Having spent his teen years immersed in comic books, Barry Lyga worked for a decade as marketing manager at Diamond Comic Distributors before publishing his first novel, The Astonishing Adventures of Fanboy and Goth Girl (Houghton Mifflin) in 2006.
Fanboy and Goth Girl received two starred reviews and made the School Library Journal‘s 2006 Best Books list. Lyga is the author many books in different genres, including, Boy Toy (2007), Hero-Type (2008), Goth Girl Rising (2009) and Mangaman (2011, all Houghton Harcourt), and is currently hard at work on the sequel to his thriller, I Hunt Killers(Little, Brown, 2012).
Lyga, who lives in New York City, is a guest speaker at SLJ‘s August 9 online event, SummerTeen: A Celebration of Young Adult Books. If you’ve signed up for SummerTeen, make sure to gather your teens to hear Lyga speak on the “Alternate Formats: New Approaches to Teen Fiction” panel from 1:00 p.m. to 2:30 p.m. Registration is still open.
SLJ spoke to Lyga about what how he started writing for teens, his view of librarians, and how his books have possibly saved lives.
What do you like best about writing for teens?

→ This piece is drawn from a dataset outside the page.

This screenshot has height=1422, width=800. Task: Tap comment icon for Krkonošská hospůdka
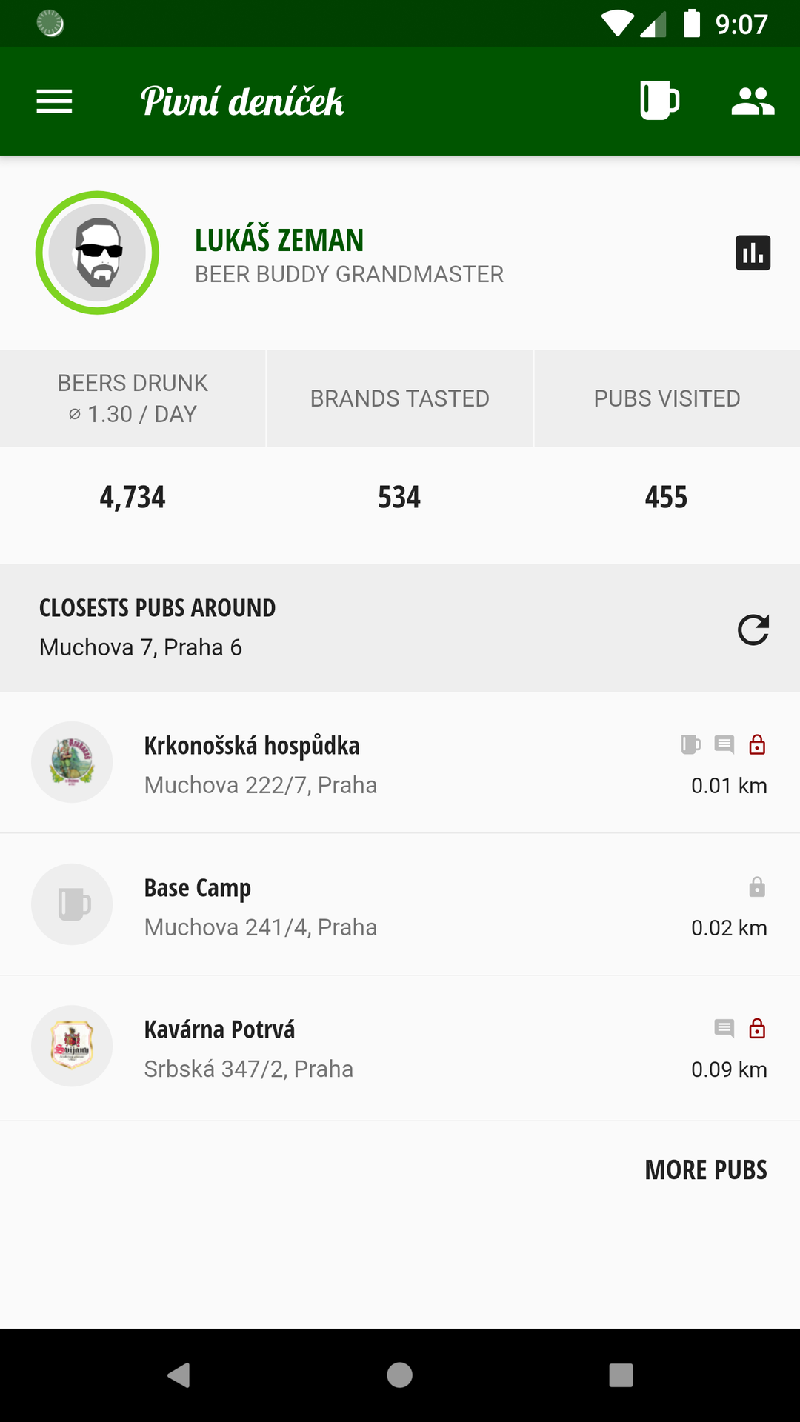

BL: The enthusiasm and passion of the audience. Teens are at an age where a good book—or just the right book at the right time—can still dramatically change their opinions, their visions of themselves and the world, and their futures. Adults are pretty much set. Very few adults radically change their lives in adulthood. But teens are still amorphous, still in progress, so a book can still set them off on an entirely different course. That’s a pretty amazing thing to contemplate. I don’t write books with the intention of changing a teen’s life, but just knowing that it’s possible is phenomenal.
So what’s one of the most moving things someone has said after reading one of your books?
BL: Quite simply, this: “I was going to kill myself, but then I read your book and decided not to.”
How’d you end up writing your first YA novel?
BL: Sheer accident. I had written a couple of adult novels that I didn’t sell and friends kept telling me that all of the characters in them acted like teenagers, even though they were intended to be adults. This made me decide to try my hand at a YA novel. I got about three pages into The Astonishing Adventures of Fanboy & Goth Girl when everything just clicked for me and I knew that this was what I was supposed to be writing all along.
How valuable are librarians at getting the word out about your work?
BL: Enormously so! I write for an audience that doesn’t always have a great deal of disposable income, so the ability to read my books for free at the library is a gigantic benefit. And librarians—in my experience—are the best people in the world at performing that invaluable service of noticing what a kid is reading and saying to him/her: “Hey, if you liked that, I bet you’d like this…and this…and this…”
You sometimes write about sensitive topics. Do you ever worry about your books being censored or challenged?
BL: I wouldn’t say I “worry” about it. I think about it sometimes. It crosses my mind. But it never affects the writing itself. It can’t. You can’t write a story while trying to please some invisible, unknowable army of hypocrites who will never, ever be happy with what you write in the first place. There’s just no winning that game. So you write the story you want to see out there in the world, and if someone challenges it or yanks it off a bookshelf, you go and you fight the good fight. But to write a book trying to avoid a challenge or censorship… that’s ceding your authorial voice and your very soul to the forces of, well, blatant idiocy. Who would want to do that?
What are you working on now?
BL: I’m working on the sequel to my thriller, I Hunt Killers. I’m also working on a couple of other things. I always have multiple projects on shuffle—but nothing I can talk about yet.